● SOURCE EXTRACT
'''
1562–1832
- Seats: Two
- Replaced by: East Cornwall

= St Germans (constituency) =

Former rotten borough in Cornwall, England

St Germans was a rotten borough in Cornwall which returned two Members of Parliament to the House of Commons in the English and later British Parliament from 1562 to 1832, when it was abolished by the Great Reform Act.

==History==
The borough consisted of part of St Germans parish in South-East Cornwall, a coastal town too small to have a mayor and corporation, where the chief economic activity was fishing. Like most of the Cornish boroughs enfranchised or re-enfranchised during the Tudor period, it was a rotten borough from the start.

The right to vote rested in theory with all (adult male) householders, but in practice only a handful (who called themselves freemen) exercised the right; there were only seven voters in 1831. The Eliot family had exercised complete control over the choice of MPs for many years, as was also true at nearby Liskeard.

In 1831, the borough had a population of 672, and 99 houses. The boundaries excluded part of the town, which consisted of 124 houses in total, but this was still far too small to justify its retaining its representation, and St Germans was disfranchised by the Reform Act in 1832. The decision, however, was controversial: the whole parish (of which the town made up only a fraction) had a population in the 1821 census of 2,404, and the initial proposal was that St Germans should lose only one of its two MPs. But the borough covered only 40 acre, and the town 50, in a parish of more than 9,000 acres (36 km^{2}). The Whig government decided that the availability in a surrounding parish of sufficient population should not save a borough from disfranchisement, unless a substantial part of that population was already within the borough boundaries. The bill's schedules were amended so as to extinguish both of the St Germans MPs, saving instead the second MP at Penryn (where the boundaries had been extended to take in the neighbouring town of Falmouth). The Tory opposition attacked the decision as politically motivated (St Germans was a Tory borough), and the vote in the Commons was one of the narrowest in the entire reform bill debates.
'''
● DATA EXCERPTS
'''
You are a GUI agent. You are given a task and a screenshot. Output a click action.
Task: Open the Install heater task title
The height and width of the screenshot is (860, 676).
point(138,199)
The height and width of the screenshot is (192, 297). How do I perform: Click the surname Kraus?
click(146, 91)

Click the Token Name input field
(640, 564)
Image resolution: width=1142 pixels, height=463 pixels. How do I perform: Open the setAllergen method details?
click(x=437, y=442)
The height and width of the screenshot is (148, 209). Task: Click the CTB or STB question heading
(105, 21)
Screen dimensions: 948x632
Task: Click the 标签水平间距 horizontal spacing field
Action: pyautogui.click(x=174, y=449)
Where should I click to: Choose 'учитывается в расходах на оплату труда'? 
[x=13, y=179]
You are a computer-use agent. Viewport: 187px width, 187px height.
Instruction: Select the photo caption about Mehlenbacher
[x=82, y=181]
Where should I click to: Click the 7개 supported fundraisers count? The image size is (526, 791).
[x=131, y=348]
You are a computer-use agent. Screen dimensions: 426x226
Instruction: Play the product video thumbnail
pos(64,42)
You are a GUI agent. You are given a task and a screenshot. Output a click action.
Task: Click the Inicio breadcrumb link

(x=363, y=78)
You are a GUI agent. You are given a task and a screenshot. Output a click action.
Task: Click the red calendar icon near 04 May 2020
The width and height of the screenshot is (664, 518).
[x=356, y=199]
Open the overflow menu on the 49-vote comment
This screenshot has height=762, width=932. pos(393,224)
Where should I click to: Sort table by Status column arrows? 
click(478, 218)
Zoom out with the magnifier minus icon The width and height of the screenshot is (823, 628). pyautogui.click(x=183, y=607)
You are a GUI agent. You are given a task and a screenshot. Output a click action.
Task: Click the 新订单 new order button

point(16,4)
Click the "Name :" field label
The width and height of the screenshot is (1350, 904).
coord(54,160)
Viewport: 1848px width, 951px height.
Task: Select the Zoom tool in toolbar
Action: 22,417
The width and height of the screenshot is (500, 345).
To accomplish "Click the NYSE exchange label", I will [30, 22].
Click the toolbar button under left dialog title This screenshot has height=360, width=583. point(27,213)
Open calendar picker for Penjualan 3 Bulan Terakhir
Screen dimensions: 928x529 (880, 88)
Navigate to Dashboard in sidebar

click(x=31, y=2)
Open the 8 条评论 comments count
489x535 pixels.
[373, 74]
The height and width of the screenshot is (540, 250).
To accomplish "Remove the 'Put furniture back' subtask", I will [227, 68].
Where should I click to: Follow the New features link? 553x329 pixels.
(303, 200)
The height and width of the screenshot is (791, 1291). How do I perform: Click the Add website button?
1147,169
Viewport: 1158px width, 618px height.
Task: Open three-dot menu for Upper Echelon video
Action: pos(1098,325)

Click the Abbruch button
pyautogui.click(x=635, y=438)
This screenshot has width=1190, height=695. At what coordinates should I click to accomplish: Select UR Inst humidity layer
'''
Reproduce the St Germans article between "The right to" and "at nearby Liskeard.", inclusive, switching "householders" to "residents".

The right to vote rested in theory with all (adult male) residents, but in practice only a handful (who called themselves freemen) exercised the right; there were only seven voters in 1831. The Eliot family had exercised complete control over the choice of MPs for many years, as was also true at nearby Liskeard.